Naturellement, cette évolution provoque des réactions. Un véritable tollé dans la classe politique, dont l’un des membres les plus éminents, M. Thomas Mulcair, chef de l’opposition officielle à Ottawa, nous déclare : «La Loi sur la citoyenneté nécessite des réformes parce qu’il y a des failles dans le système actuel, mais les articles proposés par les conservateurs changent complètement les règles du jeu et nous nous devons de les dénoncer. Nous espérions que le ministre s’engage à travailler en collaboration avec nous pour réellement améliorer nos lois en matière d’immigration, mais il a choisi d’aller de l’avant avec un projet de loi fort probablement anticonstitutionnel.»

Comme chez les juristes d’ailleurs. «l’Association du Barreau canadien a ouvertement laissé entendre que C-24 pourrait menacer certains droits fondamentaux protégés par la Charte canadienne des droits et libertés et qu’il serait donc, comme d’autres projets de loi conservateurs déposés avant lui, inconstitutionnel. L’Association du Barreau canadien, l’UNICEF, l’Association canadienne des avocats et avocates en droit des réfugiés, Amnistie Internationale, le Conseil canadien pour les réfugiés, le Constitutional Rights Centre et de nombreux universitaires chevronnés ont tous indiqué que ce projet de loi ne respecte pas la Charte ou les engagements internationaux du Canada. Le Constitutional Rights Centre a d’ailleurs déposé une contestation de la constitutionnalité de C-24 devant les tribunaux.» relève M. Mulcair à ce sujet

Demi-citoyenneté?

Ainsi donc, ce que vient de faire le gouvernement, de fait, crée une citoyenneté de second ordre, voire une demi-citoyenneté, que l’on octroie comme une faveur et que l’on se réserve le droit de retirer au gré de personnes qui n’ont jamais vu ou rencontré ceux qu’ils sanctionnent ainsi suprêmement, sans recours et sans espoir.

De plus, lorsque le gouvernement a fait adopter son texte, il est apparu bien clair, à travers une déclaration du ministre concerné, M. Alexander, que C-24 est «la première réforme d’envergure depuis 1977». Première? Est-ce à dire que d’autres surprises nous attendent? De quelle nature? Avec quelles nouvelles restrictions et contraintes? Nul ne le sait; et cette incertitude est grosse de menaces.

Irons-nous jusqu’à donner corps à ce vœux des extrêmes droites européennes qui ne cessent de réclamer la prohibition des doubles appartenances nationales? Avec la loi C-24, on pourrait ne pas avoir à aller aussi loin dans la législation formelle pour en arriver à une telle extrémité.

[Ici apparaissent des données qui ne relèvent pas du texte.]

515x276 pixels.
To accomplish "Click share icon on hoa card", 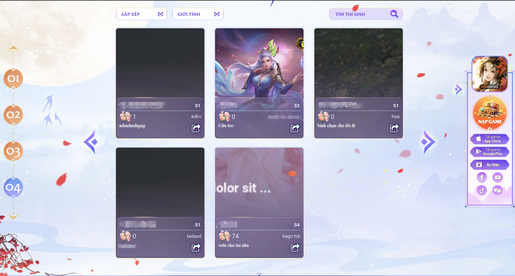I will (x=394, y=128).
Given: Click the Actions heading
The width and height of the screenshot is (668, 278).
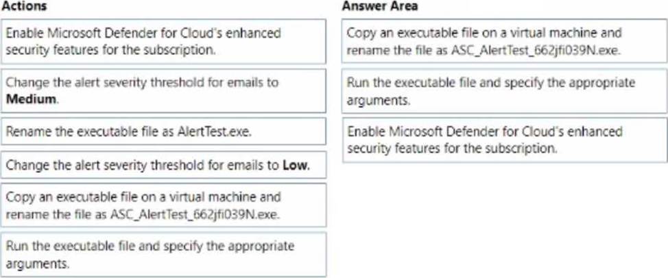Looking at the screenshot, I should pos(24,6).
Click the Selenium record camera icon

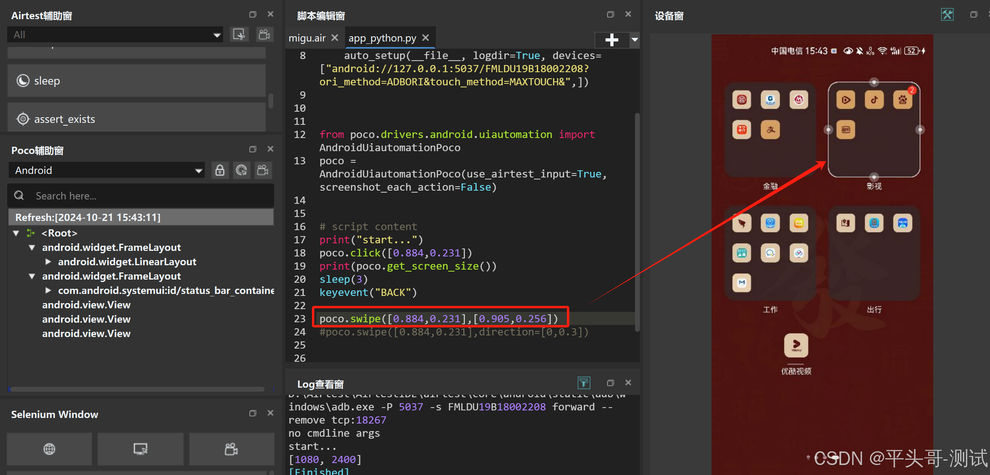point(231,449)
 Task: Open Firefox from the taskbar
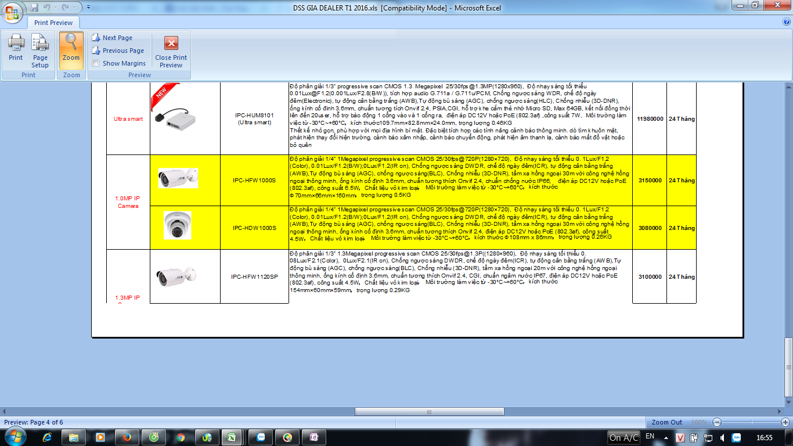(127, 437)
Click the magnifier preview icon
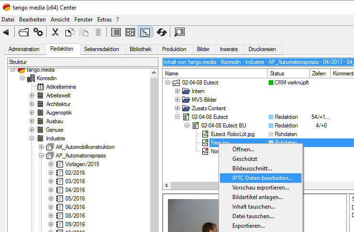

Et dans ce processus, qui fait dire à bien des gens «qu’ils ne reconnaissent plus le Canada», on oublie une chose; que nous rappelle encore une fois M. Mulcair : «Tout le monde s’entend pour dire que la citoyenneté canadienne revêt une valeur considérable, mais il est inadmissible d’instrumentaliser cette question», comme il est inadmissible de réduire les droits des minorités et ce d’autant moins que «Le droit canadien comporte déjà des mécanismes permettant de punir les gens qui commettent des actes illégaux.»